The lower court in its lead judgment delivered by my Lord, Sanusi, JCA (as he then was) at page 694 of the printed record of this appeal, held:-
” I will however add that issue of existence of trust resultant or implied had not been duly proved by the plaintiff/appellant by any credible evidence. It is the plaintiff who said that he granted the landed property in trust to the defendant company. There was no evidence produced by the plaintiff such as resolution by the defendant’s Board or any document establishing such trust in that regard wherein the defendant company to which the plaintiff was a Managing Director, accepting such regard. In the surrounding circumstance of the instant case therefore I hold that there was no credible and reliable evidence showing that
an implied resultant/constructive trust existed in favour of the plaintiff.”
The claims of the Appellant have been reproduced elsewhere in this judgment. Appellant did not set out a claim for declaration of title. His principal claim is for a declaration that the Respondent holds the legal estate in the Land at Kajuru bought by him, the Appellant, in the Respondent’s
name upon a resultant trust to the benefit of the Appellant. Trust is defined at page 1513 of the Black’s Law Dictionary, 7th Edition as the right enforceable solely in equity to the beneficial enjoyment of property to which another person holds the legal title. Where a party claims certain property that is held in constructive trust for his own benefit, he has a duty to prove that the title document in possession of the trustee is valid and in proper custody. The moment he successfully contradicts and renders the title document in the name of the trustee invalid, his claim automatically fails, since the success of his claim depends largely on the validity of the documents of title in the name of the trustee. In the instant case, the evidence called by the Appellant at the trial court was not meant to contradict Exhibits A1 and A3. On the contrary such evidence was called to strengthen those exhibits and was meant to justify the role the Appellant played towards the acquisition of the property and Exhibits A1 and A3. To that extent, the provision of Section 132 of the Evidence Act was cited out of context before the lower court, and so I hold.
A constructive or implied trust is the formula through which the conscience of equity finds expression. When property has been acquired in such circumstance that the holder of the legal title may not in good conscience retain the beneficial interest, equity converts him into a trustee. See Beatty v Guggenheim Exploration Co. 122 N.E 378, Black’s Law Dictionary 7th Edition, Page 1513. In Kotoye v Saraki (1992) NWLR (Pt. 264) 156, (1992) 11/12 SCNJ 26, this court held that constructive trust, as in this case, is imposed by equity on the ground of conscience and is not based on the prior presumed intention of the parties. See Ughutevbe v Shonowo (supra); Ibekwe v Nwosu (2011) 9 NWLR (Pt. 1251) 1 at 5 Paragraphs A-C.

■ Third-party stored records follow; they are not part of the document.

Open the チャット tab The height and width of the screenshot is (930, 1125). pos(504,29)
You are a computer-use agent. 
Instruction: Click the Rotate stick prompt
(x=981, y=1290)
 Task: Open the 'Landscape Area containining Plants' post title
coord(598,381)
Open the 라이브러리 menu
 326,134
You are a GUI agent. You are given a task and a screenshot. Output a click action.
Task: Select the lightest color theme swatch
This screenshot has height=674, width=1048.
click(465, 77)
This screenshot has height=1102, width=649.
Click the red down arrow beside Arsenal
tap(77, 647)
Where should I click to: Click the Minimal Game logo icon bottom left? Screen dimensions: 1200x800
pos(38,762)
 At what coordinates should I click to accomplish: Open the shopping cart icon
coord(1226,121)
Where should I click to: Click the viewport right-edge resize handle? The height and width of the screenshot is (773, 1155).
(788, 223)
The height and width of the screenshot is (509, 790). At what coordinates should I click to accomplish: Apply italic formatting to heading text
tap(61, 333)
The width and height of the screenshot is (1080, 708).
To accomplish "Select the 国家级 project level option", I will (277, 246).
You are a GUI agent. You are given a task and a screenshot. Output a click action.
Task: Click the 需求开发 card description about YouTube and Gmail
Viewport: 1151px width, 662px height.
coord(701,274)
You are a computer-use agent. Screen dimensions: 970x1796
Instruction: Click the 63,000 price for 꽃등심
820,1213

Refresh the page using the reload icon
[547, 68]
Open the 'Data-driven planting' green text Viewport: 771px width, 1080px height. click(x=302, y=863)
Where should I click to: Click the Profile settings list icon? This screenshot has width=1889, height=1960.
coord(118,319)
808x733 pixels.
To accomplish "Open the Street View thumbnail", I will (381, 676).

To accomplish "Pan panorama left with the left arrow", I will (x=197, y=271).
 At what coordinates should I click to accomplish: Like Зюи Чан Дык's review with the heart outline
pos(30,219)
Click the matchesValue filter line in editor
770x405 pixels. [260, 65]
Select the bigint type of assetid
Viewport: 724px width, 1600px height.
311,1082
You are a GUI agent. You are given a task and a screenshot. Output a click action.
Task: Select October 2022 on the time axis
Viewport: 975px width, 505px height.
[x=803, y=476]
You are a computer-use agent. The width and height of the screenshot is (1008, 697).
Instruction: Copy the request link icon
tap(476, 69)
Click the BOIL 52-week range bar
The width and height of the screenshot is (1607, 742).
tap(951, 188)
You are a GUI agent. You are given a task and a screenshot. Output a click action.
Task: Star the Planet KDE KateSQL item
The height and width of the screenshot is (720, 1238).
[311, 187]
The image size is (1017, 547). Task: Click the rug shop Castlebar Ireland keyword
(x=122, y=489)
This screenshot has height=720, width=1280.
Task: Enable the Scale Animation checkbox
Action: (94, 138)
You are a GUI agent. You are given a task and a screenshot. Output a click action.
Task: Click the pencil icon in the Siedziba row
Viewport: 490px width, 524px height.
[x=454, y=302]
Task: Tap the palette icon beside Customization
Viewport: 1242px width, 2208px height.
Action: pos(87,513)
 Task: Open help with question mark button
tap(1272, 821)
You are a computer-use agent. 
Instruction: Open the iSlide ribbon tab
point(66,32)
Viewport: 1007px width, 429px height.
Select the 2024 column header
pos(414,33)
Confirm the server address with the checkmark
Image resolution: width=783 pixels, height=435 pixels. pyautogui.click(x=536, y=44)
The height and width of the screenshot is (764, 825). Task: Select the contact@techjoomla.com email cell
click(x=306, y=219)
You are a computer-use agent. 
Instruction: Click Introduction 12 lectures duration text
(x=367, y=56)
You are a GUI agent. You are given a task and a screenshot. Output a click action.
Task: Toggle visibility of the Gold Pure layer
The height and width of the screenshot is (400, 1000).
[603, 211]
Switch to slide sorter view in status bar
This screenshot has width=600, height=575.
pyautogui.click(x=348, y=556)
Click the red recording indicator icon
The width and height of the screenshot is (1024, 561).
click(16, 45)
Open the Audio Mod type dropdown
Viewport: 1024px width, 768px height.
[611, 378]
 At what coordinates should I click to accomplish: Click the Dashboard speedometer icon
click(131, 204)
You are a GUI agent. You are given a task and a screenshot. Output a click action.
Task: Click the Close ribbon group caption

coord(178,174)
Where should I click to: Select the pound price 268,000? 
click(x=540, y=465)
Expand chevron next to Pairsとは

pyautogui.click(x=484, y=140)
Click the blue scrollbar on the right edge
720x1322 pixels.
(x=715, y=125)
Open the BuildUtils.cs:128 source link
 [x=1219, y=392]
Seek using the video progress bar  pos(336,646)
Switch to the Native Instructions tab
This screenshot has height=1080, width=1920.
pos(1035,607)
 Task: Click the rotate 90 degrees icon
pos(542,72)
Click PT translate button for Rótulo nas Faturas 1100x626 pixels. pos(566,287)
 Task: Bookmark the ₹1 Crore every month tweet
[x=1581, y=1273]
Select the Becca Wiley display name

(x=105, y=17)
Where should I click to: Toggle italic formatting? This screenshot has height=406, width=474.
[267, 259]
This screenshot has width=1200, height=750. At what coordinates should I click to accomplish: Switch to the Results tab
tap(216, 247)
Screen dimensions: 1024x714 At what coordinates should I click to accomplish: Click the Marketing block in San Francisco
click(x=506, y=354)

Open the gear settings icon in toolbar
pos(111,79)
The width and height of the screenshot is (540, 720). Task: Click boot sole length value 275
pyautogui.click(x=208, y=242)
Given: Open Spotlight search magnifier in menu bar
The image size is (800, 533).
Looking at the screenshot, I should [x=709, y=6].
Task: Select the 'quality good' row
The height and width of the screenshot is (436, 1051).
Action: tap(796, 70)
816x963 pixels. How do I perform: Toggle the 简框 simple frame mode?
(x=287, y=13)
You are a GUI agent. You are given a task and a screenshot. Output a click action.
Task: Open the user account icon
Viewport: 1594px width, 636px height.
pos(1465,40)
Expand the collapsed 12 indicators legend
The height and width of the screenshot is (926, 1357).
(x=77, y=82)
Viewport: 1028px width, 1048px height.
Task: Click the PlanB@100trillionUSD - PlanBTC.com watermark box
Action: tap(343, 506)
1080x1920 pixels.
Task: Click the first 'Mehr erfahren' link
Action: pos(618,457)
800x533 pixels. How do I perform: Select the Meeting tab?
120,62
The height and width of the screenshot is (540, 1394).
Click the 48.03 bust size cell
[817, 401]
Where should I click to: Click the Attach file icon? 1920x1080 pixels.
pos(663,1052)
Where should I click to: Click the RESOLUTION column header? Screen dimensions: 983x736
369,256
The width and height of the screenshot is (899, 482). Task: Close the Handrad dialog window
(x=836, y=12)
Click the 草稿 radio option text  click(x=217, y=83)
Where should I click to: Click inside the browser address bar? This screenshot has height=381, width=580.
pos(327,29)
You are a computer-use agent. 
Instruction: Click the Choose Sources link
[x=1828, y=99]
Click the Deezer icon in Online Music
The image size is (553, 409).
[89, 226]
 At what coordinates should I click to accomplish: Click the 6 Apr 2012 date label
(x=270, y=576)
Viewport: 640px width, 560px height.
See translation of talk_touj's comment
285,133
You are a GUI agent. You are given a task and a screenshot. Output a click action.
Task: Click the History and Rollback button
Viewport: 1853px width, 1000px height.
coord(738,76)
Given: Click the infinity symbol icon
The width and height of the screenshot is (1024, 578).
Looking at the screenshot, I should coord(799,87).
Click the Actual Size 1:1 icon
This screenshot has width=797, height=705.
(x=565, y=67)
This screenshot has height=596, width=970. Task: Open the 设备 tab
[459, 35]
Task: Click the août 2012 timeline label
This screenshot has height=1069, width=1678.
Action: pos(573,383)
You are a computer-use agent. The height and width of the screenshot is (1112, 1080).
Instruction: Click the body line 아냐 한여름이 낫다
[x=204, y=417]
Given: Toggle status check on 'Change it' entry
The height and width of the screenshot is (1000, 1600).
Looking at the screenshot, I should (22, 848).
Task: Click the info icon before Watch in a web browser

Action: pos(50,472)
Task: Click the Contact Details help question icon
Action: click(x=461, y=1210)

An implied trust is founded upon the unexpressed intention of the settlor and same is raised and created by implication of law from the surrounding circumstances of the case. It does not require agreement between the settlor and trustee. See Adekeye v Akin Olugbade (1987) 3 NWLR (Pt. 60) 214 at 227; Kotoye v Saraki (1994) 2 NWLR (Pt. 357) 414 at 443 Paragraph H. Constructive trust is neither granted nor accepted, but it is foisted upon the parties by the operation of law. To that extent, the question of whether the Appellant produced evidence of the resolution of the Board of the Respondent authorizing such a trust does not arise at all.
Trust involves three elements, namely:-
1. A trustee, who holds the trust property and is subject to equitable duties to deal with it for the benefit of another.
2. A beneficiary to whom the trustee owes equitable duties to deal with the trust property for his benefit.
3. Trust property, which is held by the trustee for the beneficiary. See Black’s Law Dictionary, Page1513.
From the evidence available at the trial court, it will appear that the appellant did acquire the disputed property with his personal money in the name of the Respondent. This is so because the
property in dispute was acquired between 1976 and 1985 before the Appellant became the Managing Director of the Respondent in 1986. Also DW1, a witness called by the Respondent admitted under cross examination, the following at page 313 thus:-
“I confirmed that Mr. Huebner’s name was erased from Exhibits A1. When I got to” Kachia Local Government to collect Exhibits A1, I saw Mr. Huebner’s name on the document, and I observed that Mr. Huebners name ought not to be in the document. I made this observation to the staff of the Kachia Local Government. And because of this observation, I did not collect the document that day. When I went to collect the document finally, Mr. Huebner’s name had been erased from the document and AlEP’s name was put in its place. I played no role at all in obtaining Exhibits A3.”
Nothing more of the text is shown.